◆ **EXERCISES**
1 > Extract from the passage on Columbia's employee stock ownership plan the part that opens with the words containing "Various directors and" and closes with "in the future.", copying it word for word.
2 > Continue the passage on Columbia's stock ownership plan and related transactions from the point where it stops.

EMPLOYEE STOCK OWNERSHIP PLAN

                 Columbia has an Employee Stock Ownership Plan (the "ESOP").
All employees who have been credited with at least 1,000 hours of service in
the prior year, and have attained age 20, including officers, are eligible to
participate in the ESOP.  The sole source of funding for the ESOP is
contributions made by Columbia.  Contributions made by participants are not
permitted.  Assets of the ESOP are used primarily to purchase shares of
Bancorp's common stock.  The ESOP may not purchase Bancorp common stock for a
price in excess of its fair market value, as determined by an annual appraisal
of the fair market value of the stock commissioned from an independent
appraiser by the ESOP Trustees and Columbia.  For the fiscal year ended
December 31, 1996, the ESOP appraisal of the fair market value of Bancorp
common stock, on a marketable minority basis, was $14.35 per share.  As of
January 1, 1997, the ESOP held 73,741 shares of Bancorp common stock and
$63,680 in cash.  At that date, 80 employees of Columbia were participating in
the ESOP.


                              CERTAIN TRANSACTIONS

              Various directors and executive officers of Columbia, Klickitat
and Bancorp, members of their immediate families, and firms in which they have
or had an interest were customers of and had transactions with Columbia and
Klickitat during 1996 in the ordinary course of business.  Similar transactions
may be expected to take place in the ordinary course of business in the future.

◆ **DATASET EXTRACT**
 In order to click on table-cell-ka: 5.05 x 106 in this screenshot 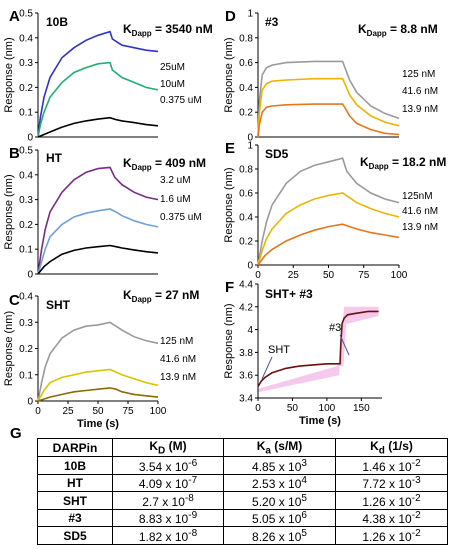, I will do `click(280, 518)`.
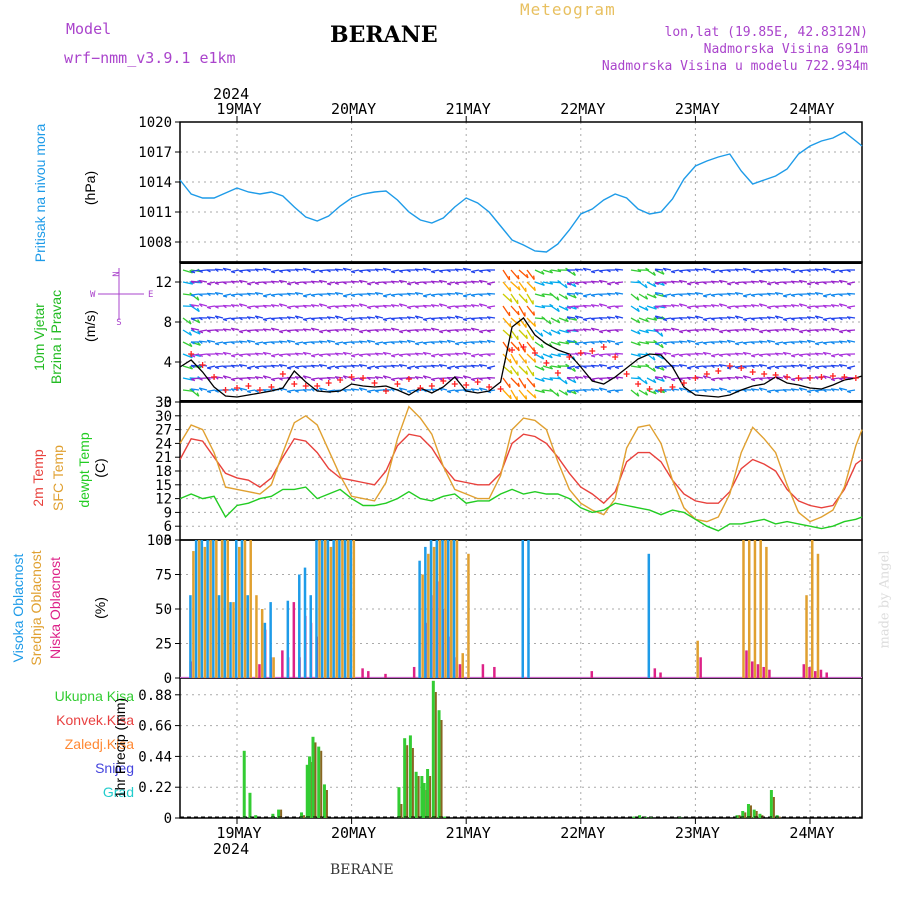  I want to click on y-tick-label: 0, so click(168, 819).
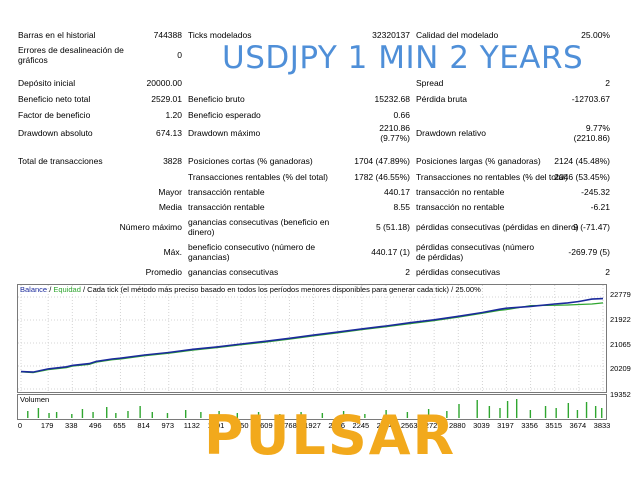  Describe the element at coordinates (620, 368) in the screenshot. I see `y-tick: 20209` at that location.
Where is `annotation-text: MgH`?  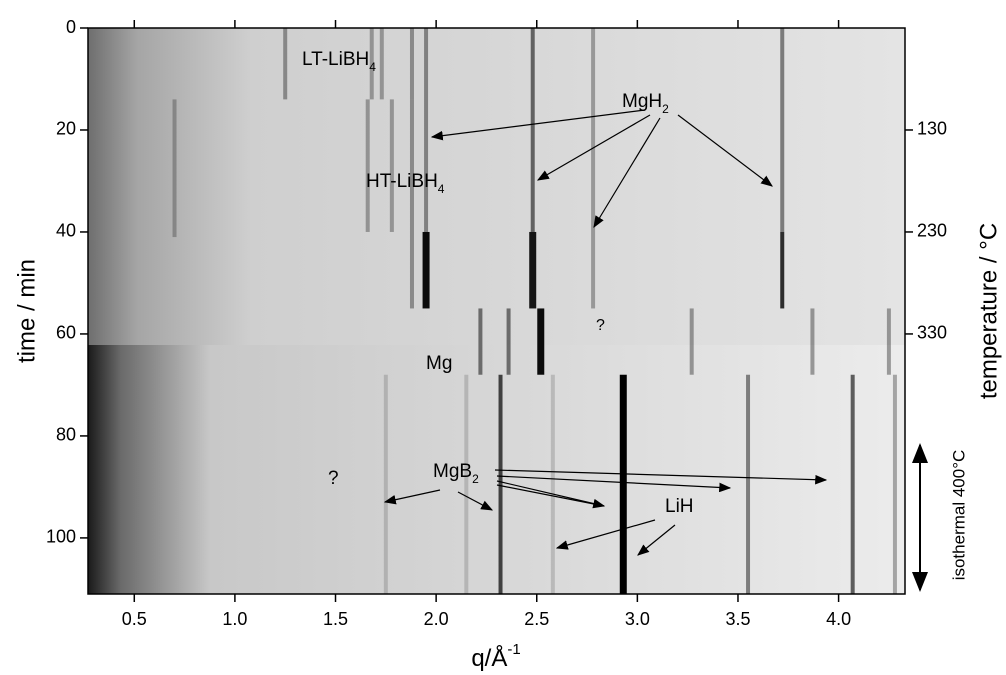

◆ **ANSWERS GIVEN**
1 >
Various directors and executive officers of Columbia, Klickitat
and Bancorp, members of their immediate families, and firms in which they have
or had an interest were customers of and had transactions with Columbia and
Klickitat during 1996 in the ordinary course of business.  Similar transactions
may be expected to take place in the ordinary course of business in the future.

2 >
All outstanding loans and commitments included in such transactions were made
on substantially the same terms, including interest rates and collateral, as
those prevailing at the time for comparable transactions with other persons and
did not, in the opinion of management, involve more than normal risks of
collectibility or present other unfavorable features.  As of December 31, 1996
and 1995, loans outstanding to this group were $2,963,310 and $1,535,235,
respectively.

              Certain reportable transactions for directors and executive
officers of Columbia, Klickitat and Bancorp, for the fiscal years 1996 and
1995, are as follows:

              Robert R.L. Bailey, a director, and Orchard View Farms, a company
controlled by Mr. Bailey, as well as Dry Hollow Limited Partnership, a
partnership for which Mr. Bailey is the general partner, borrowed sums from the
Columbia and Klickitat in excess of $60,000 in the aggregate under revolving
and nonrevolving lines of credit and a Visa card.  As of February 14, 1997, the
total balance due by Mr. Bailey from these borrowings was $1,633,424.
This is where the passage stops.